There is trouble afoot for the banks. For the first time in a long time, bank stocks are sharply lower, like just about everything else on the Toronto Stock Exchange. But I'm here to tell you about the bright side.
Canada's biggest banks are currently being hit by a double whammy: Two of its most reliable and lucrative sectors to lend, oil and property, are in danger of retreat.
In some ways it's just bad luck. The causes of the two are completely unconnected. But according to my way of thinking, what seems like bad news will spur our banking giants into efforts that will be good for the entire Canadian economy — and ultimately good for the banks themselves.
First a little reminder about how banks make money. While Canadians are prone to think first of those annoying bank fees, they are nothing compared to their real business.
To repeat an analogy I've used before, banks make money renting money like Hertz makes money renting cars. But banking is much more lucrative than car rentals.
U.S. bank Morgan Stanley puts a $43 price on oil. If it's right, that will hit expansion, and therefore bank lending, in the energy sector. (Norm Betts/Bloomberg News)
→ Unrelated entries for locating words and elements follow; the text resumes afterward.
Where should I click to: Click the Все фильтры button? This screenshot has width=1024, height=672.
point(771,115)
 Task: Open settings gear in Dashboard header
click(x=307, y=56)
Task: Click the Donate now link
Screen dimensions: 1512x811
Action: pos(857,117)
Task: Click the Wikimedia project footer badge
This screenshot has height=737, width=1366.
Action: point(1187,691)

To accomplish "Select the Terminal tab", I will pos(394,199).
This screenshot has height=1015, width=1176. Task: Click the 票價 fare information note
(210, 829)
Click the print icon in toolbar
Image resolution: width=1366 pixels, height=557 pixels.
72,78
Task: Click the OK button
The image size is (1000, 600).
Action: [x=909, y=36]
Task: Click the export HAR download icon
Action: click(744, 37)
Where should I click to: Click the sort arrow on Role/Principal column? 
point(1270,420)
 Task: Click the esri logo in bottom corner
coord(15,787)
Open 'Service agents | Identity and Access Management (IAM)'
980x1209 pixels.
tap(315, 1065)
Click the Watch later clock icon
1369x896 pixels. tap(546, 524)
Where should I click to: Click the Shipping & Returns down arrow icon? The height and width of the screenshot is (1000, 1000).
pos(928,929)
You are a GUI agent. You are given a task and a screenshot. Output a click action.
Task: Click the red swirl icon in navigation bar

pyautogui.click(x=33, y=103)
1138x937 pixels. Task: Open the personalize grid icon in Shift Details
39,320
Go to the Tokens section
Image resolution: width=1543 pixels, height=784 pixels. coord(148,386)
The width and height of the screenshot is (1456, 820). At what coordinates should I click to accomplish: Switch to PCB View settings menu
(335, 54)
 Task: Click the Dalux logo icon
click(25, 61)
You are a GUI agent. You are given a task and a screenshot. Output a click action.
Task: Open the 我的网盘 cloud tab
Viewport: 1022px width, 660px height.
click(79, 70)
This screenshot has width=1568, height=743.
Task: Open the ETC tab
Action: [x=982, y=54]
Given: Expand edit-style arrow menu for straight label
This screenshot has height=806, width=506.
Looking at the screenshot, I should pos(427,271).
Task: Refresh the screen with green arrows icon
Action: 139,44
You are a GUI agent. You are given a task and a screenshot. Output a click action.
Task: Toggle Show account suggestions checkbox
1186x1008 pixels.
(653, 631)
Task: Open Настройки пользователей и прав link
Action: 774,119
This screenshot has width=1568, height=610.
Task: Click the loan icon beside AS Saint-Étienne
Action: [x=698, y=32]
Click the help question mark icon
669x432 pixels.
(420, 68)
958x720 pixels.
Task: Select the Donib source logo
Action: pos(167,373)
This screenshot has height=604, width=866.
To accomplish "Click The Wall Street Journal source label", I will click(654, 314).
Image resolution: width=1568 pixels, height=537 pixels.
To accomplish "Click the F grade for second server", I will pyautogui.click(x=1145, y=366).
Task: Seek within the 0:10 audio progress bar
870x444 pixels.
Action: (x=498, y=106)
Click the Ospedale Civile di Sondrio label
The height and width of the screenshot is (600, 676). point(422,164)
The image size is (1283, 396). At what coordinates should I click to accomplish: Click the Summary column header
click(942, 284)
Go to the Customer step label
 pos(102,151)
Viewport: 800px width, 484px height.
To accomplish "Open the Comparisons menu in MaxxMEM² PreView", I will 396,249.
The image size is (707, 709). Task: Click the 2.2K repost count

One reason is that in banking you can lend about 20 times more money than you have. That would be like renting out 100 cars when you only own five, which of course is impossible.
The other great thing about renting money rather renting cars is that people can only use so many rental cars. The desire for money is much, much larger.
Looking for a payback
There is a similarity between renting cars and lending money, however, and which is that you have to make sure you get paid. Lending $10,000 to a friend who can't pay you back is like lending your car to a friend who drives it over a cliff. Not a good business plan.
That's why banks love lending to people like middle-class Canadian homeowners with steady jobs. They are very reliable at repaying, especially when those loans are mortgages and lines of credit backed by the value of the homes. But there is a danger this business may be slowing down.
The world's big loan rating agencies like Fitch and Moody's are uttering serious warnings about Canadian personal debt — including mortgages — being "unsustainable." The banks themselves realize an improving U.S. economy means interest rates could soon begin rising, giving the homeowner lending market a sharp knock over the head. The construction sector would also feel the pinch.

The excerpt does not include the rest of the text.